**LESETEXT:**
──────

„VW Abgasskandal – LG Zwickau entscheidet zugunsten eines BVfK-Händlers“
BVfK-Vertragsanwalt Martin Hake erstreitet positives Urteil im Abgasskandal
Das LG Zwickau hat mit seinem Urteil vom 19.10.2017 in Bezug auf den VW-Abgasskandal klargestellt, dass ein freier KfZ-Händler nicht verpflichtet werden kann, im Rahmen der Nachbesserung ein mangelfreies Neufahrzeug zu liefern.
In dem zugrunde liegenden Fall erwarb der Käufer von einem BVfK-Händler am 19.02.2015 einen neuen Audi Q3. Im Zuge der Abgasmanipulation forderte der Käufer den Händler auf, einen „nach den aktuellen Vorschriften zulassungsfähigen, mangelfreien und vertragsgemäßen Neuwagen“ zu liefern. Gleichzeitig erhob er den Vorwurf einer arglistigen Täuschung. Da der Händler dieses Begehren zurück wies und eine Einigung nicht erzielt werden konnte, erhob der Käufer eine Klage vor dem LG Zwickau.
Die Klage hatte keinen Erfolg. In den Entscheidungsgründen heißt es u.a.:
„Ein Fahrzeug aus der aktuellen Produktion kann der Kläger nicht verlangen. Es wird nicht verkannt, dass durchaus noch Pkw des Typs Audi Q3 mit Turbodieselmotoren hergestellt werden und dass diese Fahrzeuge trotz zwischenzeitlicher erfolgter Modellpflegemaßnahmen keiner gänzlich neuen Fahrzeuggeneration angehören. Die Fahrzeuge aus aktueller Produktion gehören nicht mehr derselben Gattung an wie das streitgegenständliche Fahrzeug.
Es mag sein, dass diese Abweichungen auf den ersten Blick unbedeutend wirken. Demnach handelt sich hierbei nicht nur um eine bloße Überarbeitung des in der Bestellung genannten Motors, sondern um eine gänzlich neue entwickelte Baureihe. Da in der Bestellung ausdrücklich eine konkrete Motorisierung genannt ist, diese aber so nicht mehr hergestellt wird, ist die begehrte Lieferung eines Neufahrzeugs der vereinbarten Gattung objektiv dauerhaft nicht mehr möglich. Der Kläger kann sich daher insoweit nicht darauf berufen, dass der Audi Q3 aus der aktuellen Produktion den allgemeinen Wahrnehmungen nach noch als dasselbe Modell wie das bestellte Fahrzeug angesehen werde.

──────

**MATERIAL:**
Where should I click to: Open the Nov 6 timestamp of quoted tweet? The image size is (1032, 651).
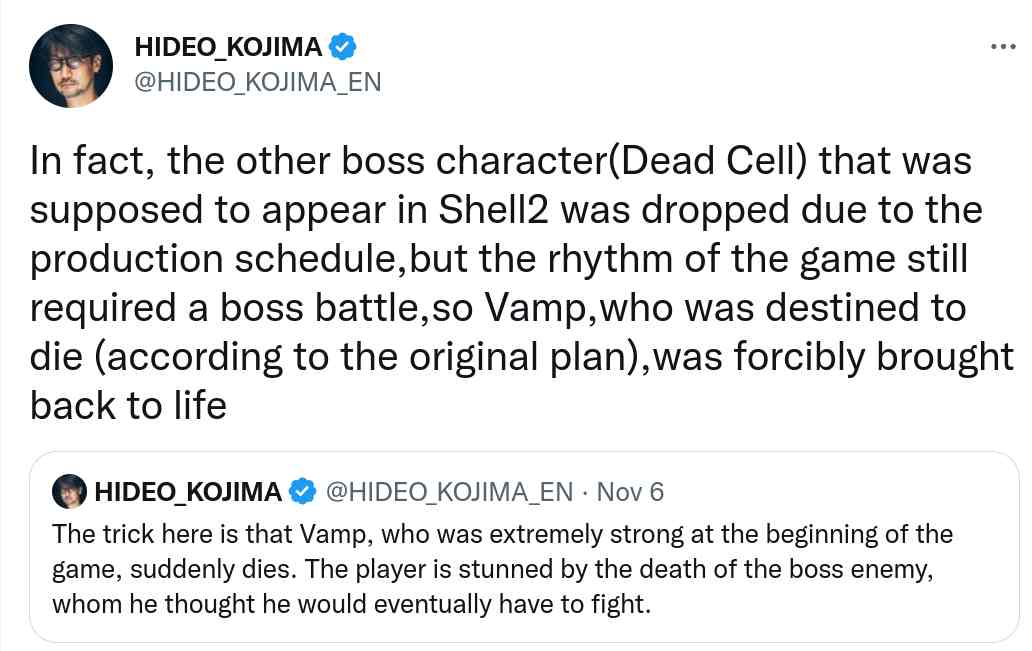[630, 492]
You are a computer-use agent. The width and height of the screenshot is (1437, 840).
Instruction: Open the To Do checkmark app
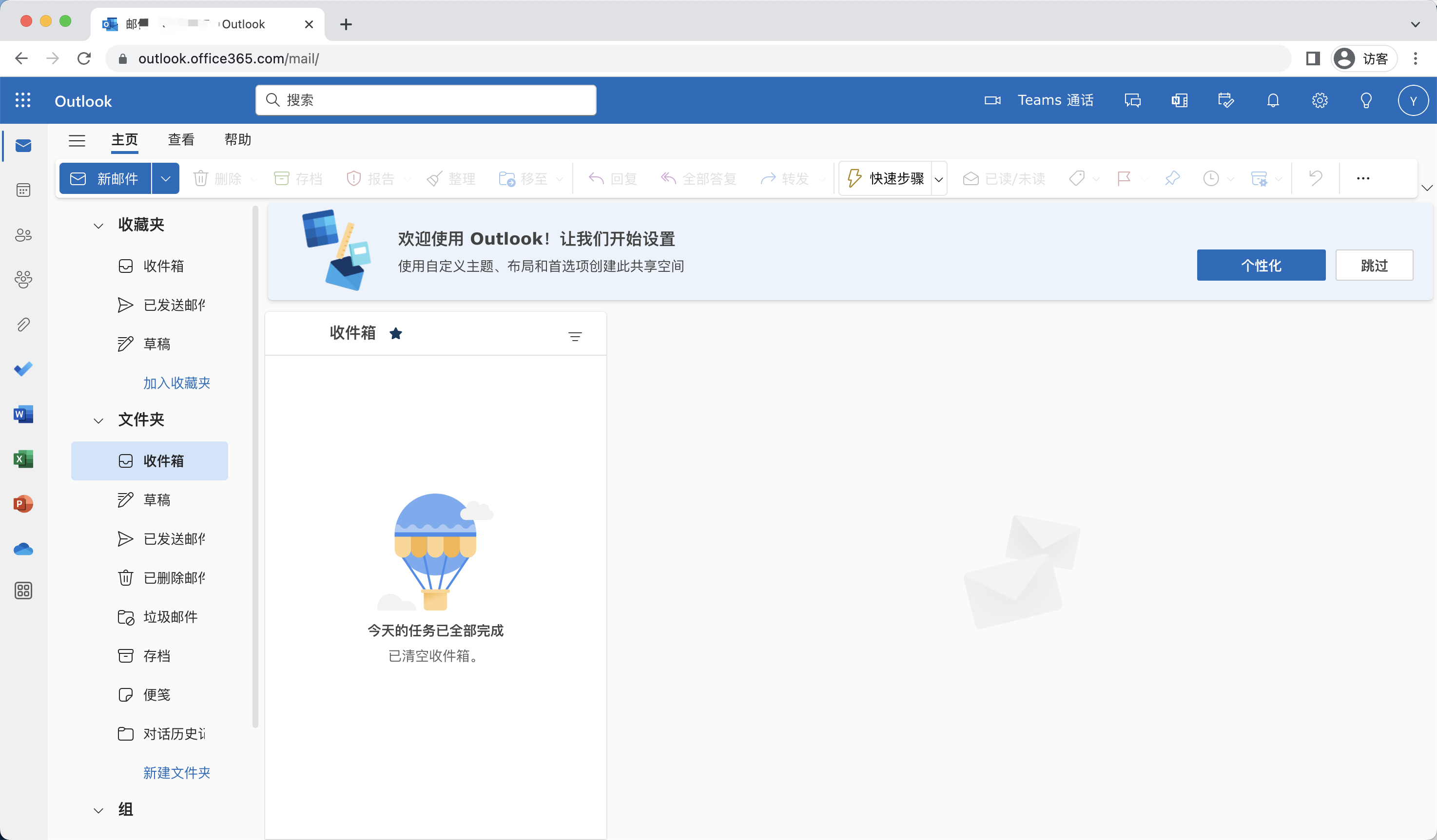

──────

**AUFGABEN:**
**A)** Welches Fahrzeug erwarb der Käufer laut dem Text zum VW-Abgasskandal am 19.02.2015 von dem BVfK-Händler?
**B)** Schreibe bitte den Text zum VW-Abgasskandal nach seinem letzten Satz weiter.

**LÖSUNGEN:**
**A)** Einen neuen Audi Q3.

**B)**
Die Versagung der Ersatzlieferung eines Fahrzeugs aus der aktuellen Produktion erscheint im Ergebnis auch nicht unbillig. Es ist ein gefestigter Grundsatz des Deutschen Zivilrechts, im Rahmen des Gewährleistungs – und Schadensersatzrechtes möglich genau den Zustand herzustellen, der geherrscht hätte, wenn sich die andere Seite von Anfang an vertragstreu verhalten hätte. Hätte der Kläger daher im Jahre 2015 ein Fahrzeug ohne Software Manipulation erhalten, welches exakt seiner Bestellung entsprochen hätte, so wäre dies ein Audi Q3 mit der Abgasnorm Euro 5 und entsprechenden Leistungsdaten gewesen nicht aber ein Audi Q3 aus der überarbeiteten Produktion des Jahres 2017.
Der Kläger würde im Falle der von Ihm begehrten Ersatzlieferung als erheblich besser gestellt als im Falle der ursprünglichen Lieferung eines mangelfreien Freizeit wie bestellt. Die Einhaltung der Abgasnorm Euro 6 ist die Beklagte dem Kläger aber nicht schuldig“.
(LG Zwickau, Urt. v. 19.10.2017)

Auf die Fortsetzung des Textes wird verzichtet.